YOUR TASK
Your task is to transcribe the entries below exactly, from their first line down to the line containing "Focus on customer", and to stop there.

DATA SUPPLIED

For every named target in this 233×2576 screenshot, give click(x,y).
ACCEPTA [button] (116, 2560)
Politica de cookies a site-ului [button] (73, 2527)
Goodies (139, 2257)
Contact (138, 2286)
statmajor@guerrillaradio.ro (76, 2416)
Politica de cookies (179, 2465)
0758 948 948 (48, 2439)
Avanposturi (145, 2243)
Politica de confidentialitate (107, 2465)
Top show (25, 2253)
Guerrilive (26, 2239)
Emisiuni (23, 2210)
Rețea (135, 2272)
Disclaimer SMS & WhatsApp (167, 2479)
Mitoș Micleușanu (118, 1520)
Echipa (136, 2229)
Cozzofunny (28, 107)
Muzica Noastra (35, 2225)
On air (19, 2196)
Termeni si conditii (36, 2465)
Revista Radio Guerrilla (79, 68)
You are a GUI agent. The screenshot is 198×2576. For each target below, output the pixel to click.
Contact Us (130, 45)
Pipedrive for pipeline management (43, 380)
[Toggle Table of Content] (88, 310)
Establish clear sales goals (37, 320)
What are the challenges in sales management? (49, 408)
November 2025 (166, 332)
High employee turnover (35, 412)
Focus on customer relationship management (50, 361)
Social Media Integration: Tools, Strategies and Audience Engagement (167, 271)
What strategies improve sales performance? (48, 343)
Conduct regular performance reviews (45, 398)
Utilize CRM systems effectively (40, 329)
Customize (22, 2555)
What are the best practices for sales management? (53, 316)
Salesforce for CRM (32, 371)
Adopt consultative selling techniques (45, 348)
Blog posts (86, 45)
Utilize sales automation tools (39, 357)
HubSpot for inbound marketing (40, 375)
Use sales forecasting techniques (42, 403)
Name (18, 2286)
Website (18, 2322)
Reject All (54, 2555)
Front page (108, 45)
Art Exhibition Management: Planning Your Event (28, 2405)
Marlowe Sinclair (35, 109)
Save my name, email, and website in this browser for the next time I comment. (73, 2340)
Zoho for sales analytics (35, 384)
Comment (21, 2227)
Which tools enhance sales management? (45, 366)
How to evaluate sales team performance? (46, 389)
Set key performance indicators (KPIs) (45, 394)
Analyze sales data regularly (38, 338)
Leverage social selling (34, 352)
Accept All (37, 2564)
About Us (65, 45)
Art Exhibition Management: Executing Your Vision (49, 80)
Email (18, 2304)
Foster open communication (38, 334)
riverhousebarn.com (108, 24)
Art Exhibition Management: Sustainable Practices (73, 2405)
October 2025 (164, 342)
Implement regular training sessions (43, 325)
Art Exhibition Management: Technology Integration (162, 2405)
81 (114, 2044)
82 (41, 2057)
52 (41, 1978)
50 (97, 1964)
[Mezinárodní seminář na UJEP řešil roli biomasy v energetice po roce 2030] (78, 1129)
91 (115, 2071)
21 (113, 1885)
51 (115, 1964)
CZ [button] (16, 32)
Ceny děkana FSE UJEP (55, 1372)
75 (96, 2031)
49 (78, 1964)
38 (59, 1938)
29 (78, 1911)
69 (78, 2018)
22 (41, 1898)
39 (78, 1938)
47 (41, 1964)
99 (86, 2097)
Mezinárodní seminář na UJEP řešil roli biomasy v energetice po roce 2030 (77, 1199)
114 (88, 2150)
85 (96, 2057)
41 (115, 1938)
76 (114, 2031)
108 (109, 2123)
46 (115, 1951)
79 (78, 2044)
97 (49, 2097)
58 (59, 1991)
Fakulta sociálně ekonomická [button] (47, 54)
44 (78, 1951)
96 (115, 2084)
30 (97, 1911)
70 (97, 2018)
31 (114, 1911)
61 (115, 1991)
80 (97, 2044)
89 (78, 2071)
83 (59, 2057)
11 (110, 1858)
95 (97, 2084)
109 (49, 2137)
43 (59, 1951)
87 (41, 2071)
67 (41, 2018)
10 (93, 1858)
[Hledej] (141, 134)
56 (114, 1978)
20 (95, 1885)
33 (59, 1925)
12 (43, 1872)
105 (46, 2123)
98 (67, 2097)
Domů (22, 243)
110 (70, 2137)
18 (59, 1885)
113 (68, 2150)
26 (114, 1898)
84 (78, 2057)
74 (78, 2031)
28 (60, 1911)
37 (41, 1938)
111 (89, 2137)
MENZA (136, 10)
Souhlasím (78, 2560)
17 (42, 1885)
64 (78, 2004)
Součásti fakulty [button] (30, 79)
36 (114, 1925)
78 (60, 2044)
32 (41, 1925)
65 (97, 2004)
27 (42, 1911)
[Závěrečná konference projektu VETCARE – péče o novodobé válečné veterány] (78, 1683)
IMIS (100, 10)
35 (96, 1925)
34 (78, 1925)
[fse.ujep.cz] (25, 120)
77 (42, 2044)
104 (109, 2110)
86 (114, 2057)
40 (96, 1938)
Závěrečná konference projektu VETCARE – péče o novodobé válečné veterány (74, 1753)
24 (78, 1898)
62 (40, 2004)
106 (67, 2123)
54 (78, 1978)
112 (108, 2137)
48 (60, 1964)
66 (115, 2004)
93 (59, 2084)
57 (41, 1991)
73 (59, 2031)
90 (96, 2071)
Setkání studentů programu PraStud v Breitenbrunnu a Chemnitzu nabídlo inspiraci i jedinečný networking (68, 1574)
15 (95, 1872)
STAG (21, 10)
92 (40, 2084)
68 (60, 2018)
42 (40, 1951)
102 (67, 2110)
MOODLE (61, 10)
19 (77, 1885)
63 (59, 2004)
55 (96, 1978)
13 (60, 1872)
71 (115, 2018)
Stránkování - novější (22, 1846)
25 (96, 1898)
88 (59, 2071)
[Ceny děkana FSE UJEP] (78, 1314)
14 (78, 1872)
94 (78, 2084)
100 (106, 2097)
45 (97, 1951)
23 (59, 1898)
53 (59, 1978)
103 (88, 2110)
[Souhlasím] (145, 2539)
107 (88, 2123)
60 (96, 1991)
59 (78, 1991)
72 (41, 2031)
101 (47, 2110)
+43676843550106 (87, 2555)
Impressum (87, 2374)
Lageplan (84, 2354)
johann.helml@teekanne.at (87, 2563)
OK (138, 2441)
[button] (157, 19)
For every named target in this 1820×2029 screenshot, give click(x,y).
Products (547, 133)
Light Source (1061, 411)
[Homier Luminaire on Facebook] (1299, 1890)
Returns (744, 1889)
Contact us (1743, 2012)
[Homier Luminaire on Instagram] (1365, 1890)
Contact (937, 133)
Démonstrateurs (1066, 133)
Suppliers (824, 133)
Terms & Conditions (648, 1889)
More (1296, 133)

SOLUTION BELOW
For every named target in this 233×2576 screenshot, give click(x,y).
ACCEPTA [button] (116, 2560)
Politica de cookies a site-ului [button] (73, 2527)
Goodies (139, 2257)
Contact (138, 2286)
statmajor@guerrillaradio.ro (76, 2416)
Politica de cookies (179, 2465)
0758 948 948 (48, 2439)
Avanposturi (145, 2243)
Politica de confidentialitate (107, 2465)
Top show (25, 2253)
Guerrilive (26, 2239)
Emisiuni (23, 2210)
Rețea (135, 2272)
Disclaimer SMS & WhatsApp (167, 2479)
Mitoș Micleușanu (118, 1520)
Echipa (136, 2229)
Cozzofunny (28, 107)
Muzica Noastra (35, 2225)
On air (19, 2196)
Termeni si conditii (36, 2465)
Revista Radio Guerrilla (79, 68)
You are a GUI agent. The screenshot is 198×2576. For each target below, output the pixel to click.
Contact Us (130, 45)
Pipedrive for pipeline management (43, 380)
[Toggle Table of Content] (88, 310)
Establish clear sales goals (37, 320)
What are the challenges in sales management? (49, 408)
November 2025 (166, 332)
High employee turnover (35, 412)
Focus on customer relationship management (50, 361)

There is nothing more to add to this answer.